- Church: Catholic Church
- Diocese: Diocese of Pamplona
- In office: 1612–1620
- Other post: Bishop of Tuy (1608–1612)

Personal details
- Born: 1553 Valladolid, Spain
- Died: 1620 (aged 66–67) Pamplona, Spain
- Denomination: Roman Catholic
- Occupation: Historian, Benedictine monk

= Prudencio de Sandoval =

Spanish historian and Benedictine monk

Fray Prudencio de Sandoval (1553-1620) was a Spanish historian and Benedictine monk, the Bishop of Tuy from 1608 to 1612 and Bishop of Pamplona thereafter until his death.

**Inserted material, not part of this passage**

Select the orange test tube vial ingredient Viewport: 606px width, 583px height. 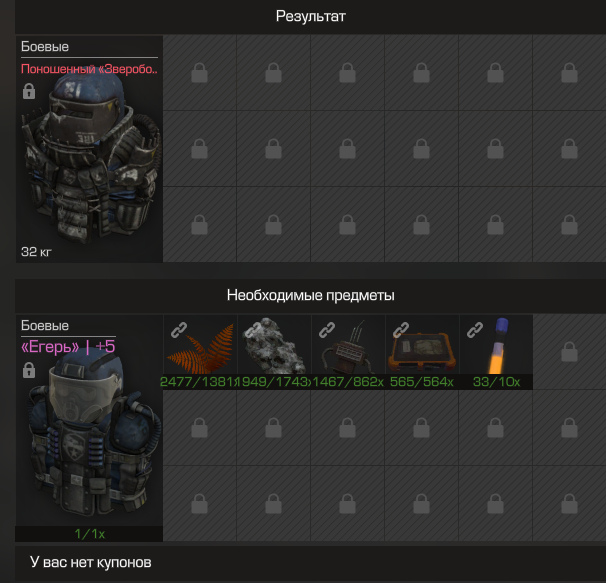pos(496,351)
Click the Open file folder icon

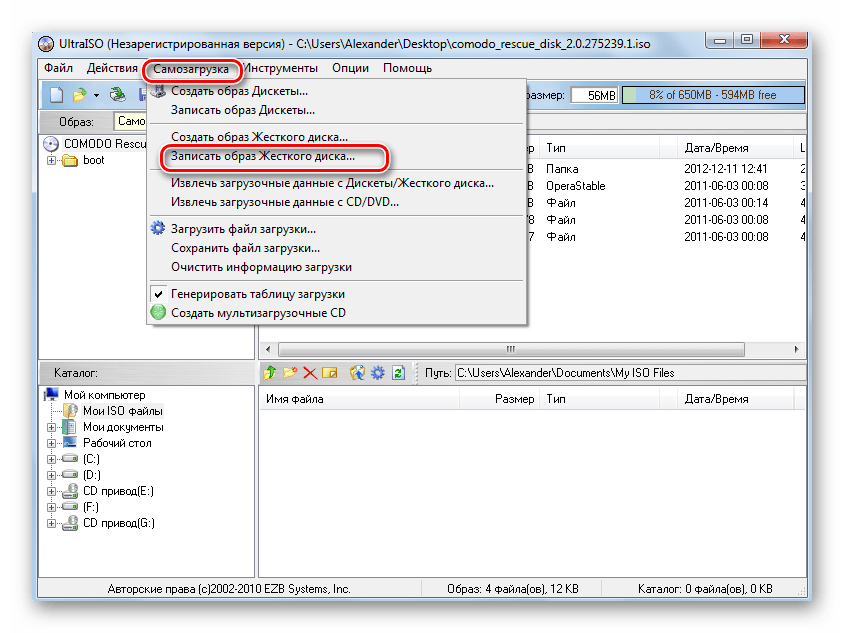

De Sandoval was born in Valladolid. He continued the chronicle begun by Florián de Ocampo and Ambrosio de Morales, and rather uncritically compiled a large collection of documents, making much use of Guevara y Mejía. His Historia de la vida y hechos del emperador Carlos V is a source of fundamental importance for the reign of Charles V, Holy Roman Emperor. His Historia de los reyes de Castilla y León or Historia de los cinco reyes (Pamplona: 1615) includes some documentary and epigraphic material now lost. He died in Pamplona, and his last work, Crónica del ínclito emperador de España don Alonso VII (1660), was published posthumously.